Ich habe ihn hergebracht, Tharald! Ich habe ihn nach Hause gefahren, habe ihn in meine, genauer gesagt in Magnes Windjacke gepackt. Ich habe so gefroren, dass ich glaubte, gleich zu verunglücken, weil ich die Kontrolle über die Muskeln in Gesicht und Oberarmen verlor. Ich habe dem Jungen zuliebe gefroren!«
    Seine große offene Hand hebt sich zu einer Art Indianergruß. »Das reicht jetzt! Nun mach’s mal halblang, ja? Du fährst also um kurz nach fünf.«
    »Ich bin ganz sicher, dass mehrere andere dir den genauen Zeitpunkt nennen können«, gebe ich zurück. »Ich bin bemerkt worden. Ich hatte viele Augen im Rücken, als ich gegangen bin. Ich kann mir gut vorstellen, dass mehrere von denen dann zu der großen digitalen Uhr über den Glastüren weitergewandert sind. Oder zu ihrer eigenen Armbanduhr. Da brauchst du dir keine Sorgen zu machen.«
    Dann erklärte ich, dass ich auf der ganzen Strecke dreißig Stundenkilometer fahre, und dass ich mir genau gemerkt habe, wann ich auf den Hofplatz in Viken gefahren bin. 18.07 Uhr.
    »Gut.«
    »So gut wie in irgendeinem Kriminalroman, möchte ich meinen. Ich wusste ja, dass das wichtig ist. Und es tut mir leid, dass ich mir nicht genau gemerkt habe, wann ich vor der Milchrampe angehalten habe. Ob du es nun glaubst oder nicht, ich habe meine Armbanduhr einfach total vergessen, als ich ihn entdeckt habe. Ich hätte auch ohne Uhr unterwegs sein können. Für einen Moment glaubte ich, einfach ins Totenreich gefahren zu sein und mich also außerhalb der Zeit zu befinden.«
    Ich erkläre, wie ich das meine. Das zauberische Licht. Der Nebel. Der Schock beim Anblick von Tom, der auf der vom Wind umwehten Milchrampe sitzt und mit den Beinen baumelt. Er, von dem wir alle geglaubt hatten, er sei schon vor mehreren Tagen ins Wasser gegangen.

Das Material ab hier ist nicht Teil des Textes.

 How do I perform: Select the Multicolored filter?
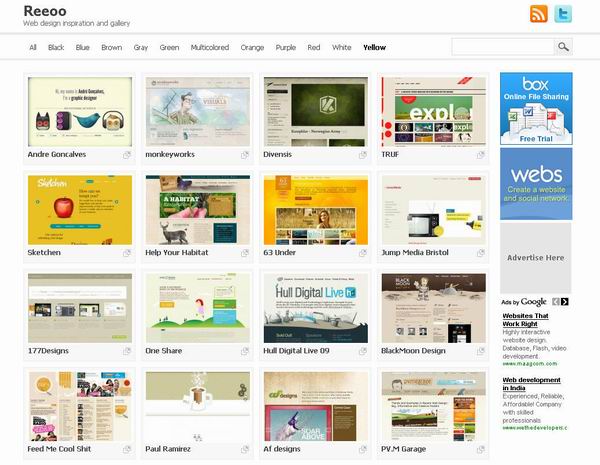pos(209,47)
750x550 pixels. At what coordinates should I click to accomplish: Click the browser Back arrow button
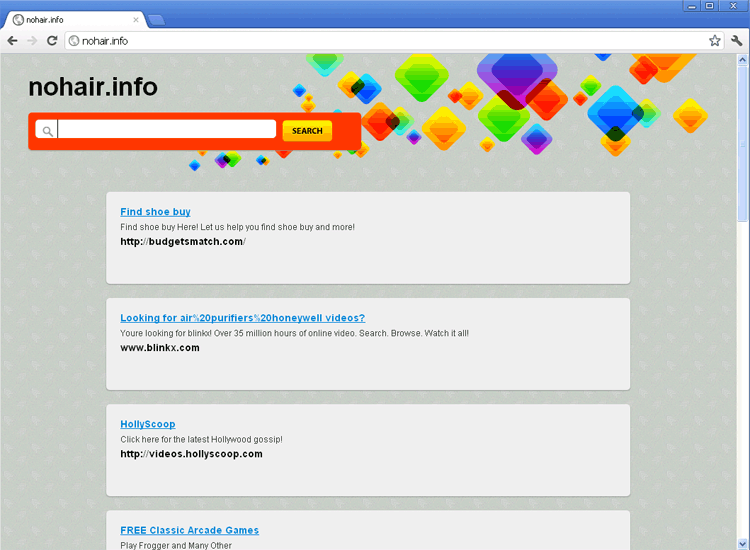click(12, 41)
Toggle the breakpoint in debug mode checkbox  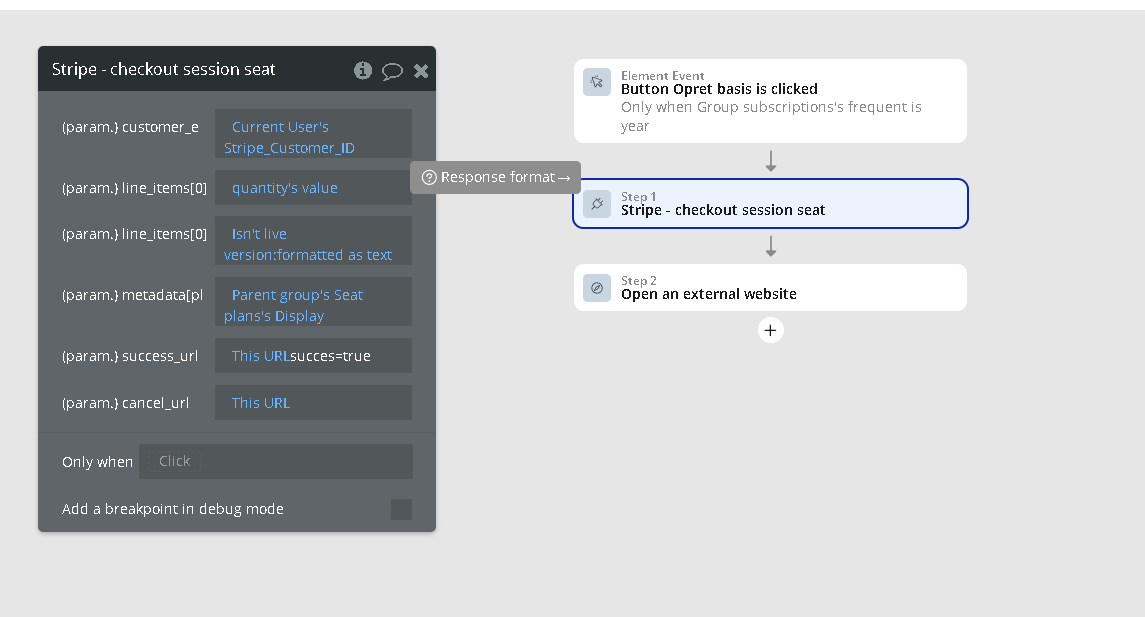(x=401, y=509)
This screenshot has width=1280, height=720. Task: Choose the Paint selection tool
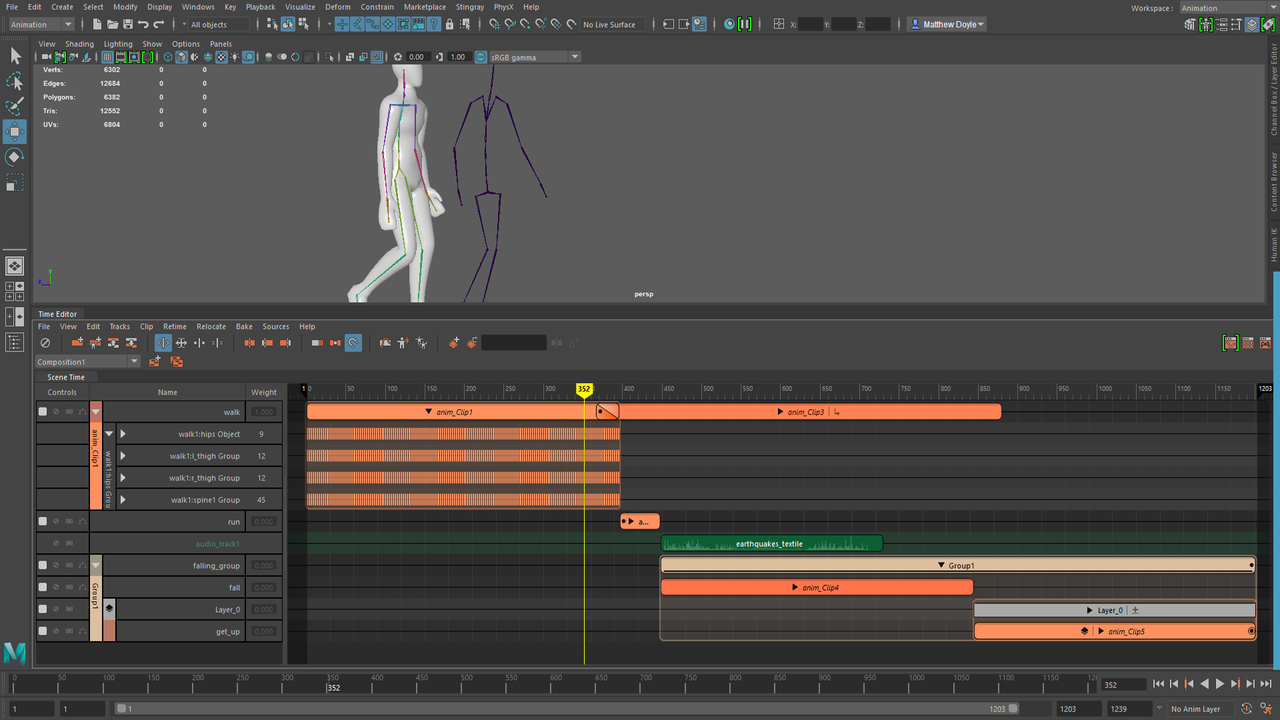pos(15,106)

    »Hervorragend. Gut. Ist dir irgendwer begegnet? Auf dem Weg zu dem alten Gemischtwarenladen? Oder später? Auf dem Weg weiter nach Viken? War Verkehr auf der Straße? War irgendwer zu Fuß unterwegs?«
    »Nein. Das wäre mir aufgefallen. Ich war auf dem ganzen Weg wirklich extrem aufmerksam. Ehe ich Tom gefunden hatte und nachher auch. Es waren extreme Verhältnisse, weißt du. Dieser Nebel. Verdammt gefährlich ganz einfach. Aber doch! Als ich das Moped abgestellt hatte und zu ihm hinüberlief, fuhr ein Auto vorüber. In einem absolut verantwortungslosen Tempo. Du weißt ja nur zu gut, wie die Einheimischen hier draußen fahren. Bei jedem Wetter.«
    »Auf dem Weg von?«
    »Auf dem Weg von Viken. Nach Laugen.«
    »Und?«
    »Nein, nein. Nur ein Schatten.«
    »Aber ein Personenwagen?«
    »Ja. Ein Personenwagen. Das steht fest.«
    »Okay. Dann erzähl mir von der Begegnung. Was passiert ist, als du über die Straße gingst.«
    »Er saß ganz still da. Er schien durch mich hindurchzusehen. In eine andere Welt.«
    »Er wirkte nicht verängstigt?«
    »Nein. Aber als ich ihm eine Hand auf den Kopf gelegt habe, fing er an zu weinen.«
    Aus irgendeinem Grund bringe ich es nicht über mich zu erzählen, dass ich ihm die Hände auf die Ohren gelegt habe, ich habe keine Ahnung, warum nicht, doch, vielleicht….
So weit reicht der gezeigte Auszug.